Apple showing vulnerability year after Jobs' death

Apple showing vulnerability year after Jobs' death

Summary: Sales have not been affected but brand loyalty can only keep the company at the top for the short term, unless it comes up with "dramatic improvements" in products.


One year after the death of Apple co-founder Steve Jobs, the firm's sales are still going strong. However, observers noted that its launch events have been duller since and it needs to work on "dramatic improvements" in its future products to keep it brand loyalty.

Jobs passed away on October 5, 2011 from pancreatic cancer.
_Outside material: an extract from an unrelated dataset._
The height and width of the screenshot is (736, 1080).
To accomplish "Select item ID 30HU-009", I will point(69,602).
Just prior to his death, he had resigned from his role as CEO in August 2011, passing on his responsibility to current Apple CEO Tim Cook.
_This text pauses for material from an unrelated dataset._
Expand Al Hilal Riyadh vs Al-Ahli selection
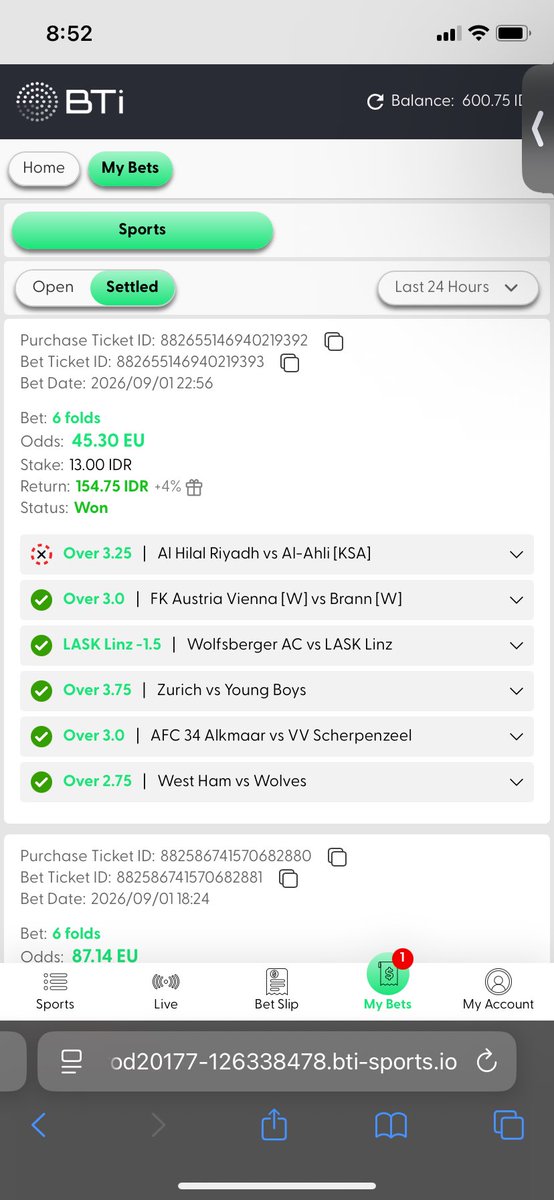554x1200 pixels. [277, 554]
Naveen Mishra, industry principal for ICT practice in Asia-Pacific at Frost & Sullivan, said the sale of most of Apple products, except iPods, have been "quite strong" over the last three quarters since Jobs' death. The decline in iPod sales started in last few years due to the popularity of iPhones and iPads, he explained, adding that desktop has seen a little softening in sales.

Credit: Frost & Sullivan

Many factors affecting market share

Shalini Verma, principal analyst at Gartner, noted that Apple's sales have not been affected by Jobs' death.

However, its market share in smartphones has been affected by factors such as the launch dates of its iPhone and "strong" competition from Samsung.

Verma explained Apple's global market share for smartphones rose from 15 percent in the third quarter of 2011 to 23 percent in the fourth quarter of 2011, because of the launch of iPhone 4S in October 2011. Similarly, Apple's market share fell in Q2 2012 because consumers were waiting for iPhone 5, she added.

"Steve Jobs' death has not been a big factor in the company’s sales so far because he was involved in the development of both the iPhone 4S and the iPhone 5," said Verma.

Mishra noted that while Apple has not announced its fourth-quarter results for 2012, the analyst firm expects the technology giant to cross another milestone of US$150 billion in annual revenue, after pulling in US$35 billion in the last quarter.

"Such strong performance comes from Apple's ability to bring innovative devices and tightly integrated ecosystem of applications and services," he added.

Apple's stock price has risen more than 70 percent from last year, hitting a new high when it breached the US$700 a share mark last month, further cementing its place as the most valuable company on the planet.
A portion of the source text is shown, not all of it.